Excerpt:
The veteran Southwest Side Democrat told reporters he supports a cigarette tax hike for Medicaid. But House Republicans "to date" have opposed the idea, Madigan said.
"I don't think it'll pass," he said.
The comments came after Democratic Gov. Pat Quinn last week proposed increasing the state's 98-cents-per-pack cigarette tax by $1. It's part of the governor's plan to get spending under control for the state's nearly $15 billion Medicaid program. Quinn has suggested $1.4 billion in coverage cuts, $675 million in reductions to hospitals and doctors, and $675 million generated from the cigarette tax increase.
House Republicans have been hesitant to support a cigarette tax increase, instead urging Quinn to make good on his initial call for $2.7 billion in spending cuts to Medicaid. Republican Rep. Patti Bellock of Hinsdale, who worked on a Medicaid cut panel, said she does not support the hike and does not see "a lot of support" among House Republicans.
The Senate has passed cigarette tax increases twice in recent years, only to see the proposals stall in the House, where some Democrats joined Republicans in opposition.
Democrats who control the General Assembly face potential backlash from voters for increasing the personal income tax rate 67 percent last year. In turn, GOP lawmakers largely have staked out opposition to tax hikes, and they have called for more cuts in the Medicaid program before increasing any taxes.
Quinn spokeswoman Brooke Anderson called the governor's cigarette tax hike a responsible way to stave off the collapse of the state's Medicaid program. Anderson said failing to straighten out the program would be "disastrous."

Data provided:
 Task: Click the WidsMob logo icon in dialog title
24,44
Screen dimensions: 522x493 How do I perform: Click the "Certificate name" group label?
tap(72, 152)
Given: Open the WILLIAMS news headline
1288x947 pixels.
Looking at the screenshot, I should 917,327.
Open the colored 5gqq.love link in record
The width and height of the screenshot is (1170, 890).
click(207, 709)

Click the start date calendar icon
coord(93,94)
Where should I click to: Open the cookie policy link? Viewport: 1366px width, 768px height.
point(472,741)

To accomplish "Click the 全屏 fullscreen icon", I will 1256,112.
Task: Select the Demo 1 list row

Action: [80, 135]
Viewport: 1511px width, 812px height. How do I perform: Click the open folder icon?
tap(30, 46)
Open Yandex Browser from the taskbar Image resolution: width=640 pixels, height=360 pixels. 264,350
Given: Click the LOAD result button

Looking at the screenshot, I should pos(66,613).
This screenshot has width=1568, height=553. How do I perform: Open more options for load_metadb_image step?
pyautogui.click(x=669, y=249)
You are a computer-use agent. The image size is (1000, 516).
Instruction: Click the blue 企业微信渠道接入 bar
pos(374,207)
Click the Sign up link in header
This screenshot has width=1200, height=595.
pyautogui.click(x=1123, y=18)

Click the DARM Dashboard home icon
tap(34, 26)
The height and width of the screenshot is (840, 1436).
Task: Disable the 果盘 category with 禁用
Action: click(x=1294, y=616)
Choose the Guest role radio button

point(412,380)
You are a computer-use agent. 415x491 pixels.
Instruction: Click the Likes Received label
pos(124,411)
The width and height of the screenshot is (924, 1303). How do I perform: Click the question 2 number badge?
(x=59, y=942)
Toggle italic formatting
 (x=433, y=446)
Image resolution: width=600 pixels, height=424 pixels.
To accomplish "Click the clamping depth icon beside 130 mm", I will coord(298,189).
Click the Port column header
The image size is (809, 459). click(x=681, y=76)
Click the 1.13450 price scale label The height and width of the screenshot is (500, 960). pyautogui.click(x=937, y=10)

Task set:
(a) Answer these questions from the cigarette tax article, each on its own line:
(i) What is the state's current cigarette tax per pack?
(ii) How much in coverage cuts has Quinn suggested for Medicaid?
(iii) What is the name of Quinn's spokeswoman?
(b) Copy word for word the stretch of the cigarette tax article from "House Republicans have" through "among House Republicans.".

Answers to this exercise:
(a)
(i) 98 cents per pack
(ii) $1.4 billion
(iii) Brooke Anderson

(b)
House Republicans have been hesitant to support a cigarette tax increase, instead urging Quinn to make good on his initial call for $2.7 billion in spending cuts to Medicaid. Republican Rep. Patti Bellock of Hinsdale, who worked on a Medicaid cut panel, said she does not support the hike and does not see "a lot of support" among House Republicans.